Set problem: Rewrite the listing below, replacing every instance of "Locate an element on the screen" with "Find an element on the screen" and leaving everything else as it is.

Dataset content:
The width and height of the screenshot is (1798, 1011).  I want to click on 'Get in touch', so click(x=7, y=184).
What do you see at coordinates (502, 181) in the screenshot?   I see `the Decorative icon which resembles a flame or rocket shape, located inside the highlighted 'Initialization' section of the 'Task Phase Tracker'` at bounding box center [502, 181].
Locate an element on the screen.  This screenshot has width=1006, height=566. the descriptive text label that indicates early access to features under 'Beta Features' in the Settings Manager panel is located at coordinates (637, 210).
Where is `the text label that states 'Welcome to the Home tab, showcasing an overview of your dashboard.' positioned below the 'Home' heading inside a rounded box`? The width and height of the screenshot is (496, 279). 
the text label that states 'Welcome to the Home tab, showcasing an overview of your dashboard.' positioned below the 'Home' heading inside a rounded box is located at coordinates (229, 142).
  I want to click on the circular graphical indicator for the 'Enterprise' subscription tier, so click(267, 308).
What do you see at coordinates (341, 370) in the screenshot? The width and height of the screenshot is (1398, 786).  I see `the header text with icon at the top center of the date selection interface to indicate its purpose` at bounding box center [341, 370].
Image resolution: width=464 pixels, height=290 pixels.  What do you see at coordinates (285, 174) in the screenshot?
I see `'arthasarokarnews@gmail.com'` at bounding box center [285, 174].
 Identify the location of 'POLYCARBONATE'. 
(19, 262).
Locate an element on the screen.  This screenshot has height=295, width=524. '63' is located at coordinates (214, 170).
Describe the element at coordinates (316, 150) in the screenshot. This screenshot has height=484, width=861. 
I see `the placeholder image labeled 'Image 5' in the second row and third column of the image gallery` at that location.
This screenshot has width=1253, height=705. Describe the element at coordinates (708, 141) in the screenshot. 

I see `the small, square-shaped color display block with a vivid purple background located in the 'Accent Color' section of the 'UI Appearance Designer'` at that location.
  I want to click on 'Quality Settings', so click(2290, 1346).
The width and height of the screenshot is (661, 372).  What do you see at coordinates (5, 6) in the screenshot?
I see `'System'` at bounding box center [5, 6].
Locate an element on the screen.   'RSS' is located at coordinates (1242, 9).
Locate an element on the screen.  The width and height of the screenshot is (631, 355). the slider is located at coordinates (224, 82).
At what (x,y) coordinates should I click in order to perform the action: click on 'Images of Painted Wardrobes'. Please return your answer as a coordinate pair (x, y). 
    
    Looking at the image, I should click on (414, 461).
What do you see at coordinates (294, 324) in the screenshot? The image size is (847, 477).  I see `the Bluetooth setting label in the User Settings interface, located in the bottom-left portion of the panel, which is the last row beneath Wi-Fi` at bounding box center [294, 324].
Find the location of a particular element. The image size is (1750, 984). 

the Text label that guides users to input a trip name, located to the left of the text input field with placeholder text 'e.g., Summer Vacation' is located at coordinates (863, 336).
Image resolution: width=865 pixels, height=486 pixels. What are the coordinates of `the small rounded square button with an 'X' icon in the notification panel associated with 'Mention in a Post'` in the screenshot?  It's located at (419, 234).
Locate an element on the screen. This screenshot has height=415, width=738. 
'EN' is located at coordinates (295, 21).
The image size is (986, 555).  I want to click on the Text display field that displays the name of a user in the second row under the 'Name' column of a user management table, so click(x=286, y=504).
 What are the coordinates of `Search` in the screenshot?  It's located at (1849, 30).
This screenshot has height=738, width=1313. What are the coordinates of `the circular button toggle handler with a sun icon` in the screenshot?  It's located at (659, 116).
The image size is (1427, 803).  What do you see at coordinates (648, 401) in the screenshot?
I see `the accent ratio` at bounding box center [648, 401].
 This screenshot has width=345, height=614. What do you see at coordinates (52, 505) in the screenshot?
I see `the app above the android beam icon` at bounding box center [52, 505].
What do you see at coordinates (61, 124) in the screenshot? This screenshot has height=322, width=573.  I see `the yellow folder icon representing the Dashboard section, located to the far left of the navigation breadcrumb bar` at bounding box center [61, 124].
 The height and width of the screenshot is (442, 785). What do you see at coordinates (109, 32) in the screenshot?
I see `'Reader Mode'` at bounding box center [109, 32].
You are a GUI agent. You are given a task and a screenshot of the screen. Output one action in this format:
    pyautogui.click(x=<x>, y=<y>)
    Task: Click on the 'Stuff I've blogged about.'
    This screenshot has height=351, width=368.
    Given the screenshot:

Finished answer:
The width and height of the screenshot is (1798, 1011).  I want to click on 'Get in touch', so click(x=7, y=184).
What do you see at coordinates (502, 181) in the screenshot?   I see `the Decorative icon which resembles a flame or rocket shape, located inside the highlighted 'Initialization' section of the 'Task Phase Tracker'` at bounding box center [502, 181].
Find an element on the screen.  This screenshot has width=1006, height=566. the descriptive text label that indicates early access to features under 'Beta Features' in the Settings Manager panel is located at coordinates (637, 210).
Where is `the text label that states 'Welcome to the Home tab, showcasing an overview of your dashboard.' positioned below the 'Home' heading inside a rounded box`? The width and height of the screenshot is (496, 279). 
the text label that states 'Welcome to the Home tab, showcasing an overview of your dashboard.' positioned below the 'Home' heading inside a rounded box is located at coordinates (229, 142).
  I want to click on the circular graphical indicator for the 'Enterprise' subscription tier, so click(267, 308).
What do you see at coordinates (341, 370) in the screenshot? The width and height of the screenshot is (1398, 786).  I see `the header text with icon at the top center of the date selection interface to indicate its purpose` at bounding box center [341, 370].
Image resolution: width=464 pixels, height=290 pixels.  What do you see at coordinates (285, 174) in the screenshot?
I see `'arthasarokarnews@gmail.com'` at bounding box center [285, 174].
 Identify the location of 'POLYCARBONATE'. 
(19, 262).
Find an element on the screen.  This screenshot has height=295, width=524. '63' is located at coordinates (214, 170).
Describe the element at coordinates (316, 150) in the screenshot. This screenshot has height=484, width=861. 
I see `the placeholder image labeled 'Image 5' in the second row and third column of the image gallery` at that location.
This screenshot has width=1253, height=705. Describe the element at coordinates (708, 141) in the screenshot. 

I see `the small, square-shaped color display block with a vivid purple background located in the 'Accent Color' section of the 'UI Appearance Designer'` at that location.
  I want to click on 'Quality Settings', so click(2290, 1346).
The width and height of the screenshot is (661, 372).  What do you see at coordinates (5, 6) in the screenshot?
I see `'System'` at bounding box center [5, 6].
Find an element on the screen.   'RSS' is located at coordinates (1242, 9).
Find an element on the screen.  The width and height of the screenshot is (631, 355). the slider is located at coordinates (224, 82).
At what (x,y) coordinates should I click in order to perform the action: click on 'Images of Painted Wardrobes'. Please return your answer as a coordinate pair (x, y). 
    
    Looking at the image, I should click on (414, 461).
What do you see at coordinates (294, 324) in the screenshot? The image size is (847, 477).  I see `the Bluetooth setting label in the User Settings interface, located in the bottom-left portion of the panel, which is the last row beneath Wi-Fi` at bounding box center [294, 324].
Find the location of a particular element. The image size is (1750, 984). 

the Text label that guides users to input a trip name, located to the left of the text input field with placeholder text 'e.g., Summer Vacation' is located at coordinates (863, 336).
Image resolution: width=865 pixels, height=486 pixels. What are the coordinates of `the small rounded square button with an 'X' icon in the notification panel associated with 'Mention in a Post'` in the screenshot?  It's located at (419, 234).
Find an element on the screen. This screenshot has height=415, width=738. 
'EN' is located at coordinates (295, 21).
The image size is (986, 555).  I want to click on the Text display field that displays the name of a user in the second row under the 'Name' column of a user management table, so click(x=286, y=504).
 What are the coordinates of `Search` in the screenshot?  It's located at (1849, 30).
This screenshot has height=738, width=1313. What are the coordinates of `the circular button toggle handler with a sun icon` in the screenshot?  It's located at (659, 116).
The image size is (1427, 803).  What do you see at coordinates (648, 401) in the screenshot?
I see `the accent ratio` at bounding box center [648, 401].
 This screenshot has width=345, height=614. What do you see at coordinates (52, 505) in the screenshot?
I see `the app above the android beam icon` at bounding box center [52, 505].
What do you see at coordinates (61, 124) in the screenshot? This screenshot has height=322, width=573.  I see `the yellow folder icon representing the Dashboard section, located to the far left of the navigation breadcrumb bar` at bounding box center [61, 124].
 The height and width of the screenshot is (442, 785). What do you see at coordinates (109, 32) in the screenshot?
I see `'Reader Mode'` at bounding box center [109, 32].
You are a GUI agent. You are given a task and a screenshot of the screen. Output one action in this format:
    pyautogui.click(x=<x>, y=<y>)
    Task: Click on the 'Stuff I've blogged about.'
    This screenshot has height=351, width=368.
    Given the screenshot:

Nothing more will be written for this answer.